Task instructions: Give again, word for word, each line below starting at the one that contains "Διαφημίσου εδώ (619, 7)" and ending at the one that contains "超音波Fusion技術の進歩と装置間比較 ／田中弘教 (47, 680)".

Extracted records
────────────────────

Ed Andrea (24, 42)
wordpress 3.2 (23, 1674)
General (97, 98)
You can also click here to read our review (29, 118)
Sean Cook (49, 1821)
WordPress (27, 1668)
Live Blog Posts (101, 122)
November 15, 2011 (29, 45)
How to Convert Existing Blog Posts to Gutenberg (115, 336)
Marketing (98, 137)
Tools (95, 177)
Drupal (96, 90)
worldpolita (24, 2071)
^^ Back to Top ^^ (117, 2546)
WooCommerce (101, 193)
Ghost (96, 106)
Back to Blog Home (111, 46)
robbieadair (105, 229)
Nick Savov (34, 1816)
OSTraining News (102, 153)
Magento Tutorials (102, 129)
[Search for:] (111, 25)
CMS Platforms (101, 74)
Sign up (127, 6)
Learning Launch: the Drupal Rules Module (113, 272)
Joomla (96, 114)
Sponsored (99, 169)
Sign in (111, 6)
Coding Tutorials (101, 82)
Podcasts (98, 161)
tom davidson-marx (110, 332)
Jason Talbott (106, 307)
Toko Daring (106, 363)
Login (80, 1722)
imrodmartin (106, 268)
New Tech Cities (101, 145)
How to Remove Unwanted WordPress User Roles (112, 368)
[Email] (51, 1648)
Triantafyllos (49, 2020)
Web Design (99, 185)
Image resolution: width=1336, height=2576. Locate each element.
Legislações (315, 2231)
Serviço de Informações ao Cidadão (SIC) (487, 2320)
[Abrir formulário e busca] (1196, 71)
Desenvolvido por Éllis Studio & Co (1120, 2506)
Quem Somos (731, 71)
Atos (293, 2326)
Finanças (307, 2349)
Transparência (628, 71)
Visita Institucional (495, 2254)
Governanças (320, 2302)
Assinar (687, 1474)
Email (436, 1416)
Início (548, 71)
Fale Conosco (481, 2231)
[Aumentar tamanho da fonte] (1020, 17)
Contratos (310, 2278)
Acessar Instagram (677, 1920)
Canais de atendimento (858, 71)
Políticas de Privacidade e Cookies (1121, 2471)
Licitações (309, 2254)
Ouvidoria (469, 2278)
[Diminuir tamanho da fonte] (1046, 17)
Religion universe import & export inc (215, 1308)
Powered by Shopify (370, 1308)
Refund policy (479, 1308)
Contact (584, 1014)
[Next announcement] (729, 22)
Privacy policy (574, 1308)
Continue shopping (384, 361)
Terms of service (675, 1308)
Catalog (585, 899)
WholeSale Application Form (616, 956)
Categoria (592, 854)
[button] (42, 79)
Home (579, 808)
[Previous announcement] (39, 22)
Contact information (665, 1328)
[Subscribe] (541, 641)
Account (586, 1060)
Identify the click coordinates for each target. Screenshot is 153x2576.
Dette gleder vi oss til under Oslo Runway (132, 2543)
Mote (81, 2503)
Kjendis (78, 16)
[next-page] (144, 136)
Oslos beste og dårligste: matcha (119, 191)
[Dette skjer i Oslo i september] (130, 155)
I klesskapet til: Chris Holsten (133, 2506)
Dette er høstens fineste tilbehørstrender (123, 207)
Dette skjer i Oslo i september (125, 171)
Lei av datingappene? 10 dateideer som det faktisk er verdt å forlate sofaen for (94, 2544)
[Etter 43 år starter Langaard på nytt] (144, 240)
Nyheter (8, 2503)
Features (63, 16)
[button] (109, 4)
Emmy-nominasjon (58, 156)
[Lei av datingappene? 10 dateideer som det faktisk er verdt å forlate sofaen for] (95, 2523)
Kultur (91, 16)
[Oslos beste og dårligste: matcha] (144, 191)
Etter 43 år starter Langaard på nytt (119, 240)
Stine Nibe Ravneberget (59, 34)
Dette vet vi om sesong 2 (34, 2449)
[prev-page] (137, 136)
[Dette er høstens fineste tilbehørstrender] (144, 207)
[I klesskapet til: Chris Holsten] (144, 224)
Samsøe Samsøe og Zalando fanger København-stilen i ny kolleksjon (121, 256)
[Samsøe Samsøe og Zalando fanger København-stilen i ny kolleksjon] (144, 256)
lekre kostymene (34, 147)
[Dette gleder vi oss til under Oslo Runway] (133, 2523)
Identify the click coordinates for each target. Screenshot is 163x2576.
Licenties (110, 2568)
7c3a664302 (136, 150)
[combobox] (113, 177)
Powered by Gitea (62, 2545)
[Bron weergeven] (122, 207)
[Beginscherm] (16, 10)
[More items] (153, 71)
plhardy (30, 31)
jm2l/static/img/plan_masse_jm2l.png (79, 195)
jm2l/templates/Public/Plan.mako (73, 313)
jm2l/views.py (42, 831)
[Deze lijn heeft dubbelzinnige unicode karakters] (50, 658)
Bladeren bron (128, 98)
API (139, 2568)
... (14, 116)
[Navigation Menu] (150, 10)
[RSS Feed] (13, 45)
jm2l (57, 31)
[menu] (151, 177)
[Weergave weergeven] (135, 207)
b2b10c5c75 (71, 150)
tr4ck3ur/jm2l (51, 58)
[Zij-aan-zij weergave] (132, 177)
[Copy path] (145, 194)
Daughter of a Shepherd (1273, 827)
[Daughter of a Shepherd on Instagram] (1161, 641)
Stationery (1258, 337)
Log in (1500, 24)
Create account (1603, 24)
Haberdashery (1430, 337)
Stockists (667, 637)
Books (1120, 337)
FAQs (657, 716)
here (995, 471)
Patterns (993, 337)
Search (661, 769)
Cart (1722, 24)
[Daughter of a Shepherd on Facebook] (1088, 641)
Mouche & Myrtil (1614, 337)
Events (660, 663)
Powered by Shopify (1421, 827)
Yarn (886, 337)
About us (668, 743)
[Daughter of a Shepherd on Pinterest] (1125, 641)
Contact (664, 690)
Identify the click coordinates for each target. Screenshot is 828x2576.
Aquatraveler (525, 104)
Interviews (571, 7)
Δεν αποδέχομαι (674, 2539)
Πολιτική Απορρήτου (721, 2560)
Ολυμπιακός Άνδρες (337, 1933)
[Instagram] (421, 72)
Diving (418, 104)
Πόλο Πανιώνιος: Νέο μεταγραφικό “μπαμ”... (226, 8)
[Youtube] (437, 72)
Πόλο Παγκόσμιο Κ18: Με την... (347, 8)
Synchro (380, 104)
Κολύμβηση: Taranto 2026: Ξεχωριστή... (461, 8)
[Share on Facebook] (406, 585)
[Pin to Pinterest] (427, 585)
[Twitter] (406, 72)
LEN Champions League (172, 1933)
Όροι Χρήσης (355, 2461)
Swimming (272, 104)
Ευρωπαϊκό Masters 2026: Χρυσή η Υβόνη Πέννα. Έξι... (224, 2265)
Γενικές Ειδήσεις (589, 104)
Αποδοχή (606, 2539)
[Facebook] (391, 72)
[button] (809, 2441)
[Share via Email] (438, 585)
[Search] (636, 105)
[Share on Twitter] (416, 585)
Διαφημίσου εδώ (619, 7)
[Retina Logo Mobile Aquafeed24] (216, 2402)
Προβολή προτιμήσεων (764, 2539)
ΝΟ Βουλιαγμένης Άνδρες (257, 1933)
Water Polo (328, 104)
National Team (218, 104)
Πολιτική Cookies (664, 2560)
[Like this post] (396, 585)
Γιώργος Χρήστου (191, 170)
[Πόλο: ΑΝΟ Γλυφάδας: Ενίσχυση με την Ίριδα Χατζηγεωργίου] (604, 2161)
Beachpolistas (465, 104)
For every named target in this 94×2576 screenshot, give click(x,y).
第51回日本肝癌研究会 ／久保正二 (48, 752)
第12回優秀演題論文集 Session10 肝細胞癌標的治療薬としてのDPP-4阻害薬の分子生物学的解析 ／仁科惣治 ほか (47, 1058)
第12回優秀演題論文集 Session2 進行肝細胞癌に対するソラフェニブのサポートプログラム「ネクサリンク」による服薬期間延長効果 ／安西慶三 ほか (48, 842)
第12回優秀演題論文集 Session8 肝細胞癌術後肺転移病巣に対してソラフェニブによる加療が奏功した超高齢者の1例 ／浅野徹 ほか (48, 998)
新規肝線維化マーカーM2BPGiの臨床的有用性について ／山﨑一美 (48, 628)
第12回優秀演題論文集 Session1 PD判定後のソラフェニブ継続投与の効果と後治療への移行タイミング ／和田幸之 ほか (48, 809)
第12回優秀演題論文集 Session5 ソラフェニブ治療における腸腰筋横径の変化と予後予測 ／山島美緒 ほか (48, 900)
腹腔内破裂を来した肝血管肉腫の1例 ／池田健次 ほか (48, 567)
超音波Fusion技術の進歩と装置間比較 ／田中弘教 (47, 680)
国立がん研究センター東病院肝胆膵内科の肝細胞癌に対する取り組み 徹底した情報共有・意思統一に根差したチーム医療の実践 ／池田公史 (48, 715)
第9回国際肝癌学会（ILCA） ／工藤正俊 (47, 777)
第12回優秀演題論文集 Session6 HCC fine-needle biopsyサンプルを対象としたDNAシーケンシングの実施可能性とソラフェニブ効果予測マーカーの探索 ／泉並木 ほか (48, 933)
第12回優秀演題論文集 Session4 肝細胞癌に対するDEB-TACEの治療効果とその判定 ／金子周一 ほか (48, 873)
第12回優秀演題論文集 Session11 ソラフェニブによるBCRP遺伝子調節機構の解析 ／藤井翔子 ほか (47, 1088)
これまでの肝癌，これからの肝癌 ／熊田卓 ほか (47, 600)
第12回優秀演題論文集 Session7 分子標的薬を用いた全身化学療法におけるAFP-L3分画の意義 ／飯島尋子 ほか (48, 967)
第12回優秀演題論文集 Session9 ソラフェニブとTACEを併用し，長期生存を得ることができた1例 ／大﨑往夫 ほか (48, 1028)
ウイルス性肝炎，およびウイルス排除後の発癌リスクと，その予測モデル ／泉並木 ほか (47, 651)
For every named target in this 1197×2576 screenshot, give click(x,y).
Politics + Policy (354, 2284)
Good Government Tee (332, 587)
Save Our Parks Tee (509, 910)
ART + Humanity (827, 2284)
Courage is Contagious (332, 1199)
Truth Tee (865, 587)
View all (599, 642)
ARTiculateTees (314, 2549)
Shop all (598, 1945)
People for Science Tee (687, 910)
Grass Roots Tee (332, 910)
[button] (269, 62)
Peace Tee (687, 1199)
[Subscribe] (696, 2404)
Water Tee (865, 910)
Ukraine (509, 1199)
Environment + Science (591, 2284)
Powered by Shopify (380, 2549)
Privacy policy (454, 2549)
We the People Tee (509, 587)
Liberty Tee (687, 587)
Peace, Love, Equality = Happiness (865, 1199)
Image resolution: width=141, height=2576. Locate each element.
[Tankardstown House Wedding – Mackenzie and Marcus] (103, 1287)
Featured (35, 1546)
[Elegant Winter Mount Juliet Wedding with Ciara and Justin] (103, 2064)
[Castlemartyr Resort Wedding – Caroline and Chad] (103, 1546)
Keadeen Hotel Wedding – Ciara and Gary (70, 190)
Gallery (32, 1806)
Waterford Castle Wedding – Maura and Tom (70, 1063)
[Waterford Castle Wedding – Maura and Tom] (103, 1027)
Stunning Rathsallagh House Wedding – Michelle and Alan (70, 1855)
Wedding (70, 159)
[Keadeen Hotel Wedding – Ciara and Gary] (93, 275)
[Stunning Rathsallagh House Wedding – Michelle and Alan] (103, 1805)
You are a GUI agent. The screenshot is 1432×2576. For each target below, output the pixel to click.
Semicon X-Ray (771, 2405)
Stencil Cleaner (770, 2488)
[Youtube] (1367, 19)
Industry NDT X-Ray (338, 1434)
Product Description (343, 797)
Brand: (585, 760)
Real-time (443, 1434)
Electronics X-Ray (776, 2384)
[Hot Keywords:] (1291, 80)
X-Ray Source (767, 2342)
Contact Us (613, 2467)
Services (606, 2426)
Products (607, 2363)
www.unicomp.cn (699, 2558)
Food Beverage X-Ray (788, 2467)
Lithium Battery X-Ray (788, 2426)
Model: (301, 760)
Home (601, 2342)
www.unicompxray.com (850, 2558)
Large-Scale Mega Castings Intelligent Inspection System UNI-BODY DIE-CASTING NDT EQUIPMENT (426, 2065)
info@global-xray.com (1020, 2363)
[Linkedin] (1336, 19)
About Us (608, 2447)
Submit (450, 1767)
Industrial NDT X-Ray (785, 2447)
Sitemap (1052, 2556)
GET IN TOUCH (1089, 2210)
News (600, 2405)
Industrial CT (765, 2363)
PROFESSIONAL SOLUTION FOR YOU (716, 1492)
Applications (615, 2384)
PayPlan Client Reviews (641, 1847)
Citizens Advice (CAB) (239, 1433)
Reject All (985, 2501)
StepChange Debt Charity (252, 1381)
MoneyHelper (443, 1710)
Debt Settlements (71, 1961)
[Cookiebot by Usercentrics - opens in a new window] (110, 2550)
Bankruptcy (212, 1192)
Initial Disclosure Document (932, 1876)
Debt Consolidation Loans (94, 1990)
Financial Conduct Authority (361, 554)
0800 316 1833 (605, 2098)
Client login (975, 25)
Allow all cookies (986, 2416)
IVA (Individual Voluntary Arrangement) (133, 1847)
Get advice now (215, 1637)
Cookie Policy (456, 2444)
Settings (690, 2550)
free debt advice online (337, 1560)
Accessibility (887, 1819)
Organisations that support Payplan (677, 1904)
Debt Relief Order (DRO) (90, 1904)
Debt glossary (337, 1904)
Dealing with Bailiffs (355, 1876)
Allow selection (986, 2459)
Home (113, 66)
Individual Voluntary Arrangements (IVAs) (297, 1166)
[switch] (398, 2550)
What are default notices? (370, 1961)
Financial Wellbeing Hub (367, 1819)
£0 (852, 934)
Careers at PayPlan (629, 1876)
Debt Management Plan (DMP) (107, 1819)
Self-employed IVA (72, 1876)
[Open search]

────────────────────

Answer area:
Διαφημίσου εδώ (619, 7)
[Retina Logo Mobile Aquafeed24] (216, 2402)
Προβολή προτιμήσεων (764, 2539)
ΝΟ Βουλιαγμένης Άνδρες (257, 1933)
Water Polo (328, 104)
National Team (218, 104)
Πολιτική Cookies (664, 2560)
[Like this post] (396, 585)
Γιώργος Χρήστου (191, 170)
[Πόλο: ΑΝΟ Γλυφάδας: Ενίσχυση με την Ίριδα Χατζηγεωργίου] (604, 2161)
Beachpolistas (465, 104)
For every named target in this 94×2576 screenshot, give click(x,y).
第51回日本肝癌研究会 ／久保正二 (48, 752)
第12回優秀演題論文集 Session10 肝細胞癌標的治療薬としてのDPP-4阻害薬の分子生物学的解析 ／仁科惣治 ほか (47, 1058)
第12回優秀演題論文集 Session2 進行肝細胞癌に対するソラフェニブのサポートプログラム「ネクサリンク」による服薬期間延長効果 ／安西慶三 ほか (48, 842)
第12回優秀演題論文集 Session8 肝細胞癌術後肺転移病巣に対してソラフェニブによる加療が奏功した超高齢者の1例 ／浅野徹 ほか (48, 998)
新規肝線維化マーカーM2BPGiの臨床的有用性について ／山﨑一美 (48, 628)
第12回優秀演題論文集 Session1 PD判定後のソラフェニブ継続投与の効果と後治療への移行タイミング ／和田幸之 ほか (48, 809)
第12回優秀演題論文集 Session5 ソラフェニブ治療における腸腰筋横径の変化と予後予測 ／山島美緒 ほか (48, 900)
腹腔内破裂を来した肝血管肉腫の1例 ／池田健次 ほか (48, 567)
超音波Fusion技術の進歩と装置間比較 ／田中弘教 (47, 680)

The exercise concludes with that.